[REQUIRED ACTIONS]:
1. Reproduce the check_loss_segments documentation word for word, everything from "Validates that genomic" down to "of deletion events.".
2. In the check_loss_segments documentation, which function produces the nucleotide frequency counts returned as values?
3. Carry on the check_loss_segments documentation from its final line.

Validates that genomic regions marked as lost (CN_change = -1) contain only 'N' nucleotides in the simulated genome sequence. This ensures proper handling of deletion events.

check_loss_segments(clone_genome, clone_segments, verbose = TRUE)

Arguments

clone_genome

A nested list containing genome sequences:

  • First level: haplotypes (maternal/paternal)

  • Second level: chromosomes with nucleotide sequences

clone_segments

A nested list containing segment information:

  • First level: haplotypes (maternal/paternal)

  • Second level: data frame with columns:

    • chrom - Chromosome name

    • ori_start - Original start position

    • ori_end - Original end position

    • CN_change - Copy number change (-1 for losses)

    • seg_id - Segment identifier

Value

A list where:

  • Names are in format "haplotype_segment_id"

  • Values are nucleotide frequency counts (from Biostrings::alphabetFrequency)

[EXTRACTED RECORDS]:
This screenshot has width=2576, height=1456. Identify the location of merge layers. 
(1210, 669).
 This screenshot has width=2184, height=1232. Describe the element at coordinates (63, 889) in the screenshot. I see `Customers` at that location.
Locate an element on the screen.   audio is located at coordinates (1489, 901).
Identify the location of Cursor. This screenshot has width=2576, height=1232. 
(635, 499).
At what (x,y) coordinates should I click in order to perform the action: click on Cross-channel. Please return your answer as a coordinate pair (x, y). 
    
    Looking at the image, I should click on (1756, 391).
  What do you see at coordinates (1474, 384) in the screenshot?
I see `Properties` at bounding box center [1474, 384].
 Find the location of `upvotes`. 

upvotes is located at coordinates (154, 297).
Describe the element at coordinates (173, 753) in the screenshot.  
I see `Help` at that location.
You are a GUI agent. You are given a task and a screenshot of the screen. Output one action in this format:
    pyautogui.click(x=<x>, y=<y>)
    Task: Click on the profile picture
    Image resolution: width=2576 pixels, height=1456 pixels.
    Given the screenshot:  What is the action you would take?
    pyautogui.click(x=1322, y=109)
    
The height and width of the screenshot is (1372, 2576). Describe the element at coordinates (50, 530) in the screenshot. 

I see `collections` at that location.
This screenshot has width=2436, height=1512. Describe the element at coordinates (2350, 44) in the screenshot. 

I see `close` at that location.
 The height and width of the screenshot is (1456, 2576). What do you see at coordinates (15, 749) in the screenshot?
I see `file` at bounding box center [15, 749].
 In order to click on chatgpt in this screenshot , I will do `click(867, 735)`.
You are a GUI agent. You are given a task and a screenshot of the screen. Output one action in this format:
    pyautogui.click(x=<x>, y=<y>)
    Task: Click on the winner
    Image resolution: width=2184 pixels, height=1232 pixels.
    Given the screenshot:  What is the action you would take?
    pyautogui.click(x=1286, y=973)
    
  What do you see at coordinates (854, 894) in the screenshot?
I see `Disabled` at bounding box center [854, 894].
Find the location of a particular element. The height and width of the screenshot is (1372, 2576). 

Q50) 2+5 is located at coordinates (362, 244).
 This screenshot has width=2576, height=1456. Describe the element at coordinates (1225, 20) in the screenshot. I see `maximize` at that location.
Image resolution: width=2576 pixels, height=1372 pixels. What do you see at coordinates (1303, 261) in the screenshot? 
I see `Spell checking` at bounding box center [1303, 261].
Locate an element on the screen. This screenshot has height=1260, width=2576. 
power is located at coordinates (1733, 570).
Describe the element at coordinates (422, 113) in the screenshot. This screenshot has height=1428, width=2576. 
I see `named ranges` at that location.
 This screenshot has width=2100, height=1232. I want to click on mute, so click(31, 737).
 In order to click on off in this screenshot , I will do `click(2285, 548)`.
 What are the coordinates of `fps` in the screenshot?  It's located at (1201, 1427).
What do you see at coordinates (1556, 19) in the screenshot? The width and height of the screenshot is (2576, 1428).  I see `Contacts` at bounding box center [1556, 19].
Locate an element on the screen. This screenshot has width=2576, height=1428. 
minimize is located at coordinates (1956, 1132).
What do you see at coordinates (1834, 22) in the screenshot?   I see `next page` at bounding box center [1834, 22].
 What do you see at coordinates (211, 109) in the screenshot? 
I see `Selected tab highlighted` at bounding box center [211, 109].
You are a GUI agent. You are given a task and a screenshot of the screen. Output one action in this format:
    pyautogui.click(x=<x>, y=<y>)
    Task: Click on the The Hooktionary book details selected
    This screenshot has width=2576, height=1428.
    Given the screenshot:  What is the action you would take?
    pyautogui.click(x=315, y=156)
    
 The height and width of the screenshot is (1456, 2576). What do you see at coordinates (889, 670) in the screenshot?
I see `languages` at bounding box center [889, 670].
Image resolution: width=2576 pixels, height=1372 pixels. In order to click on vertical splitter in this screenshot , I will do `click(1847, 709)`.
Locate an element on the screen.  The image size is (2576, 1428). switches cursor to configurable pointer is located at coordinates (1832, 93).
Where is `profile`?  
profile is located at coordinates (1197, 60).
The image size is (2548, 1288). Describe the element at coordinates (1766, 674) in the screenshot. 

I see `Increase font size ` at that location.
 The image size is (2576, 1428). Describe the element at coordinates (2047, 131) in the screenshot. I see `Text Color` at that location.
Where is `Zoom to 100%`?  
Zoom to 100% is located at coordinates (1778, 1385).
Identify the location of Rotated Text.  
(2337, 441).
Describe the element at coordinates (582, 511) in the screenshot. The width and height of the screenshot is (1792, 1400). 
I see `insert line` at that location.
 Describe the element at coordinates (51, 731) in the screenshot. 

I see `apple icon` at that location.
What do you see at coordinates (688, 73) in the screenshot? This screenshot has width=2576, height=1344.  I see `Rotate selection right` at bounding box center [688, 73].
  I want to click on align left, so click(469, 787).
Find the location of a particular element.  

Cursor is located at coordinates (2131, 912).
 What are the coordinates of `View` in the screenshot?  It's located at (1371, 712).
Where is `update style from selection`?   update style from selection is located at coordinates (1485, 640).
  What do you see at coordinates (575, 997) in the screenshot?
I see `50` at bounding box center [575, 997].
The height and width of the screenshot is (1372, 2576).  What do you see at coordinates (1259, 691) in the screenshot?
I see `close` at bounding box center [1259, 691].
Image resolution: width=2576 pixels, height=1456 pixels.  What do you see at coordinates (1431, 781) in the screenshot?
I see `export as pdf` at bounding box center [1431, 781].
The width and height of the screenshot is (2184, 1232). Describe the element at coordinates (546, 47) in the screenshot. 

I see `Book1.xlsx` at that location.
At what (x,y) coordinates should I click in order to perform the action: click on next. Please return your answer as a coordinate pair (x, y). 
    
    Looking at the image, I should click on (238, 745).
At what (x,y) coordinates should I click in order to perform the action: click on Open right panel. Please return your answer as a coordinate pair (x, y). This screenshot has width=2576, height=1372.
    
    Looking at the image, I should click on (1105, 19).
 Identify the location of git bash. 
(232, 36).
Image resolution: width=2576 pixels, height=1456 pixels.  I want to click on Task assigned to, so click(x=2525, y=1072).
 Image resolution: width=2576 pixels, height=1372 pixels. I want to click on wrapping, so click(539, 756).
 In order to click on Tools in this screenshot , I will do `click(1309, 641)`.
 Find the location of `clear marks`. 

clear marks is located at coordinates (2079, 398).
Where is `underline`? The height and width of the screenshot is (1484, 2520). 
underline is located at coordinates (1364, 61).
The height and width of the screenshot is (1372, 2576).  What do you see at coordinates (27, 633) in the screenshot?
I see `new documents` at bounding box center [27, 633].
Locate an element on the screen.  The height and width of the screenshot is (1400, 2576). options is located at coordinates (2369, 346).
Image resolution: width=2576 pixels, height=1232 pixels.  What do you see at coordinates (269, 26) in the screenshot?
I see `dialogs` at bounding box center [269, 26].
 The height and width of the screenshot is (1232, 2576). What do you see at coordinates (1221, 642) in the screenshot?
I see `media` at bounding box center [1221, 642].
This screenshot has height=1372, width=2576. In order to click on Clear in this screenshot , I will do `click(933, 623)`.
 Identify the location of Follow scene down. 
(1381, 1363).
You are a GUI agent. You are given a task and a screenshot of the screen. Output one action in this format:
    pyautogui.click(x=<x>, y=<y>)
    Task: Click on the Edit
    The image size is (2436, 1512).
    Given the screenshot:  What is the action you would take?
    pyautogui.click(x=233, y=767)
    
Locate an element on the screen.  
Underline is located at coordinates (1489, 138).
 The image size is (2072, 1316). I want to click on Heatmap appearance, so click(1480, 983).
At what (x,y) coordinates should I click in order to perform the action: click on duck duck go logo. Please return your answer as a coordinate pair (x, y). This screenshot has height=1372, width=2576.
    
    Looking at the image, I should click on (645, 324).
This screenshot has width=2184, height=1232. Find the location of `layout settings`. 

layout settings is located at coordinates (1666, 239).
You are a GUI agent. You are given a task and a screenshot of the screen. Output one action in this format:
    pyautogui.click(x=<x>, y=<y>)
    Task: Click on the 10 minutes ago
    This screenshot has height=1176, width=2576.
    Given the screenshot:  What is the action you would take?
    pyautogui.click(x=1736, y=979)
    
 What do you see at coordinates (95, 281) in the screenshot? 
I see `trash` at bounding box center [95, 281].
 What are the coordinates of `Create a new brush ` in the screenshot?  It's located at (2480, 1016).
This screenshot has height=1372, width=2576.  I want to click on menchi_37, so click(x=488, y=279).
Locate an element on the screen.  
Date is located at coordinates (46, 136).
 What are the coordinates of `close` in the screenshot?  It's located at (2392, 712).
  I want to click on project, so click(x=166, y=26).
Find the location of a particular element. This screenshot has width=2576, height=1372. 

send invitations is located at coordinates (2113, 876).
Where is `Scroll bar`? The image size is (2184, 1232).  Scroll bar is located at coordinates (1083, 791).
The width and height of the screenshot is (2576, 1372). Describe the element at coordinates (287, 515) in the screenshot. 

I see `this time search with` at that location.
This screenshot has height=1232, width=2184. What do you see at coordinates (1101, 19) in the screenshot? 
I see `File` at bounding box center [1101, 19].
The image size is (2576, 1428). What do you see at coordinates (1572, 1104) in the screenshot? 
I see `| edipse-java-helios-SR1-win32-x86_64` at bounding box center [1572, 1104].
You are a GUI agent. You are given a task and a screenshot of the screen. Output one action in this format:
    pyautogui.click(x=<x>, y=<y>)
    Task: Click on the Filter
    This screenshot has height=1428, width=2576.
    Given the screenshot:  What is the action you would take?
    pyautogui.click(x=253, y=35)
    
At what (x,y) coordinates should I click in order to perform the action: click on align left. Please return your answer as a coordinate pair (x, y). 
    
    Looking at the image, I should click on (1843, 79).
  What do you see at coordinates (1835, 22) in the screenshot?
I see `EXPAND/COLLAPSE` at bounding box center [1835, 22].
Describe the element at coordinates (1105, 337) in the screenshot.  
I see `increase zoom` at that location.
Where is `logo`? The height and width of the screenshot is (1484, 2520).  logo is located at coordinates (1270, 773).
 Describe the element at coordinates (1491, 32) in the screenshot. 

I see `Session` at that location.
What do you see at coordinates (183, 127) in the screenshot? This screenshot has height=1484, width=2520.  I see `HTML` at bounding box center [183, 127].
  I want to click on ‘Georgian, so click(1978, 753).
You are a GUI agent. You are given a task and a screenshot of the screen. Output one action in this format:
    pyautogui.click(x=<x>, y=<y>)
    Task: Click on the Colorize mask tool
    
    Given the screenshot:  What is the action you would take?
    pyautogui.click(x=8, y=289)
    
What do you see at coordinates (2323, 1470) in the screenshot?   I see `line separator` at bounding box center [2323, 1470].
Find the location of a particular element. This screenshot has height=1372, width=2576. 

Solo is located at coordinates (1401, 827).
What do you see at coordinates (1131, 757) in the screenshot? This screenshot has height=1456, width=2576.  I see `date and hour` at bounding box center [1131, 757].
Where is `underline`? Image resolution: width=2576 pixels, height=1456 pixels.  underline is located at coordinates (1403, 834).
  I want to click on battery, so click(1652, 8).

[RESPONSES TO THE TASKS]:
1.
Validates that genomic regions marked as lost (CN_change = -1) contain only 'N' nucleotides in the simulated genome sequence. This ensures proper handling of deletion events.

2. Biostrings::alphabetFrequency

3.
  • Empty list if no loss segments are found

Details

The function:

  1. Identifies segments with CN_change = -1

  2. For each lost segment:

    • Extracts the sequence

    • Counts nucleotide frequencies

    • Should show only 'N' nucleotides if loss is correctly implemented

  3. Prints message if no loss segments found in a haplotype

Examples

if (FALSE) { # \dontrun{
# Check lost segments in a clone
loss_check <- check_loss_segments(
  clone_genome = synthesized_genome,
  clone_segments = segment_info
)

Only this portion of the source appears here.